Corporate Governance: How effective has been the national code?


By Geeanduth Gopee

The government envisages to revise the national code of corporate governance. The Code was first published in 2003 and revised in 2016. This revision exercise aims to incorporate ‘environmental’ and ‘social’ aspects (ESG) to the current Code. The process for the appointment of a consultant has started. It is expected that the new code will be effective in about one year.


2016 code aimed for stakeholders to ensure that it is applied and explained every year in an annual report and website.

The code aimed “to encourage high-quality corporate governance”. It intended “to advance corporate governance reforms in both the public and private sectors in Mauritius by creating a corporate governance framework of principles for business leaders to apply”.

It intended to “encourage positive change amongst the Mauritian business community by focusing on improving the effectiveness of governance practices”.

It also aimed “to provide maximum flexibility through a focus on principles rather than mandatory regulations and rules”.

The Code espouses the concept of maximum flexibility and avoids the rigidity of a rules-based approach.

Auditors now have the added responsibility to assess and report explanations given by companies for non-compliance with any requirement of the Code.

The Financial Reporting Council has the responsibility “to monitor the application and reporting of the Code regularly” [p.13 The National Code of Corporate Governance for Mauritius (2016)].

I believe it is time now to make some (or many) steps towards a rules-based system, as this will require companies and organisations to raise their standard of corporate governance practices. Giving companies and organisations too much flexibility in the application and/or explanation of corporate governance principles has weakened the role and power of regulators, enforcement agencies and auditors. Companies and organisations keep flouting or escaping with lame explanations for non-compliance or cosmetic compliance.

The public joke!

It is public knowledge that too many organisations, companies and institutions of the public sector have been gagged. A large number of boards have been, as before, crippled with political interference and incompetent directors and top executives. This is not mere perception but also the reality. This has been the caseirrespective of the presence of enforcement agencies and auditors. The other stakeholders (trade unions, employees, suppliers, funding bodies, etc.) have been silenced and relegated to being mere helpless spectators in a climate of fear of retaliation and victimisation.

Private sector companies too cannot escape from reproach: inequality in income, the continued harming of the environment, and the focus for maximisation of wealth, the greedy tendency for quick returns, the excesses of certain executives, and the inability of the board and its directors to break new grounds for leaping into a higher standard of corporate governance practices beyond minimal compliance to principles of the Code. 

Many companies have ever since the colonial empires of hundreds of years ago prospered on slavery and poverty, exploited child labour and workers with meagre wages, destroyed forests, looted natural resources, killed animals, sold unethical products, and breached human rights. They have created more poverty and added more financial, material, and human costs to other significant segments of society.

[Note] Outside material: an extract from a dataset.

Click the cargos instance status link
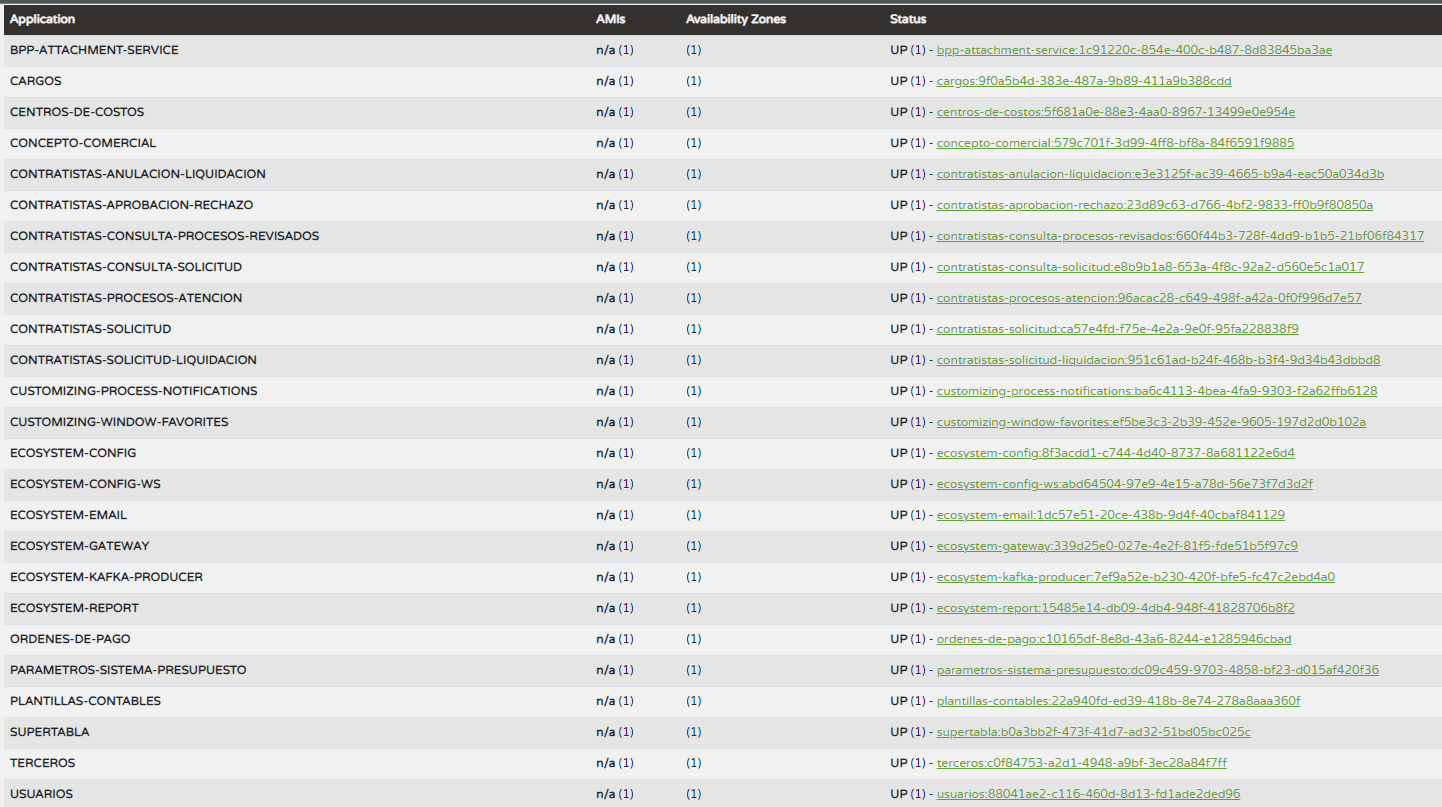 [1084, 81]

Of course, not all companies have engaged in poor and shameful corporate governance practices. Some have been exemplary in balancing their corporate needs of making adequate revenue and profits with the wider needs of the public and other stakeholders.

The wider implications

The practice of better corporate governance in Mauritius and in other countries has not stopped furthering the concentration of economic power into fewer hands. Nor has it been able to reduce economic inequalities as the gap between the dominant haves and the have- nots has kept increasing. Despite all the good talk about the promotion of principles of transparency, accountability and probity, corrupt practices are widespread. Discrimination of all ilk is prevalent and stays unchecked or unpunished. One can even argue that the above failures have enabled some firms to flourish in the past and become dominant today.

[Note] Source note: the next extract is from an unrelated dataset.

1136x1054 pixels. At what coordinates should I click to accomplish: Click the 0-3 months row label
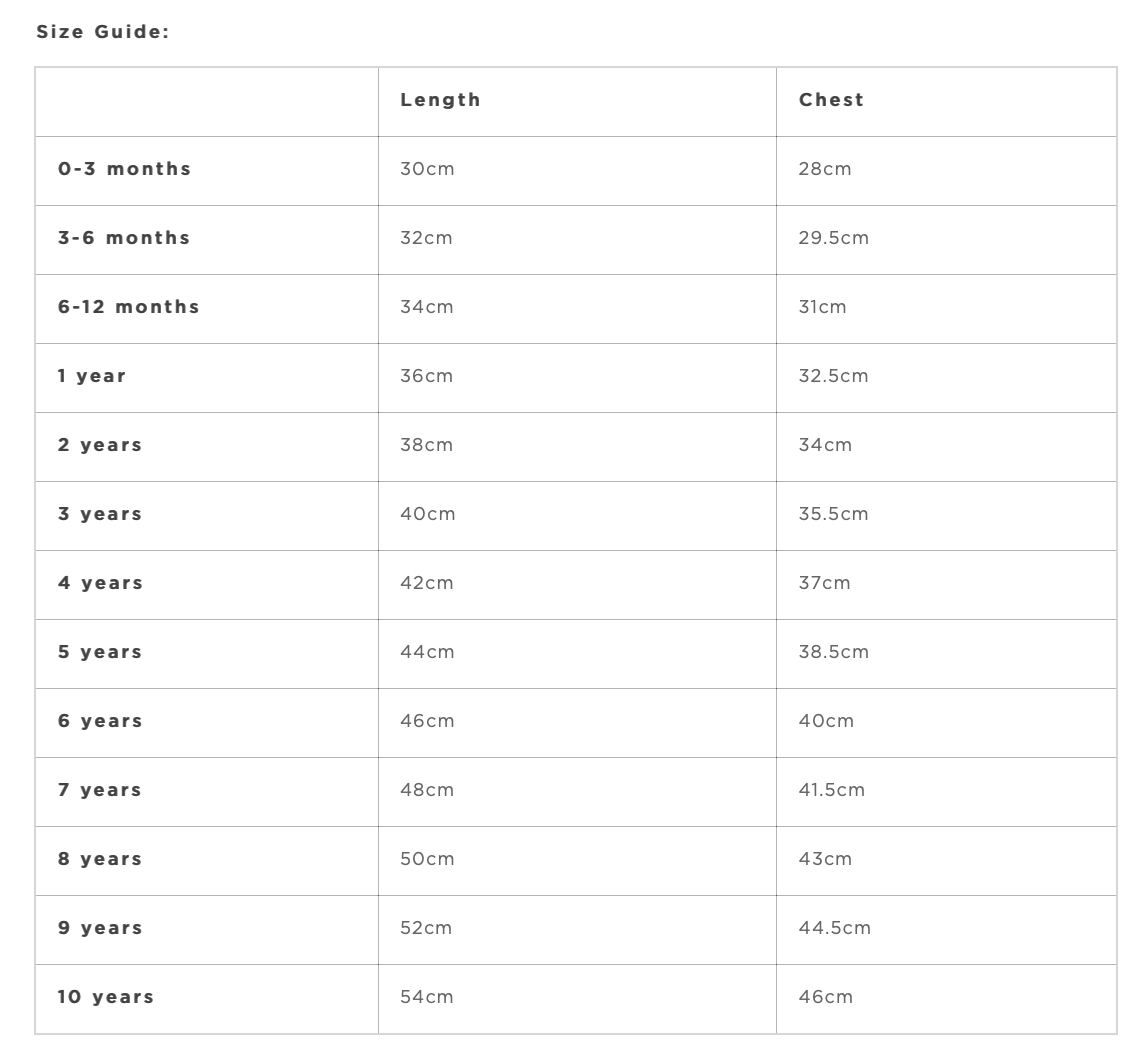(124, 169)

If codes of corporate governance continue to be ineffective in halting the above-mentioned ill-inspired and illicit influences and practices, then resorting to a legislative approach should be seriously envisaged. The firm enforcement of new rules and tougher laws will become inevitable.

It will be an illusion to rely only on a revision of the Code, incorporating the now trendy ESG, to raise the standard of corporate governance. Other avenues of reforms are warranted outside and beyond the Code. More concrete reform actions are necessary at policymaking, regulatory and advocacy levels besides upgrading continuously the competency, engagement, and performance levels of board directors.

My forthcoming book “Corporate Governance – The Unfinished Revolution” makes the case and urges for a total overhaul of the corporate governance system.

Already, the evolution of corporate governance seems to have halted in recent years and has gone into an era of somnolence. Mere cosmetic and palliative changes in the national code of corporate governance will only satisfy the need for certain stakeholders to be ‘politically and economically correct’. The other remaining stakeholders will stay lamenting and watching the rot (or the riot) helplessly.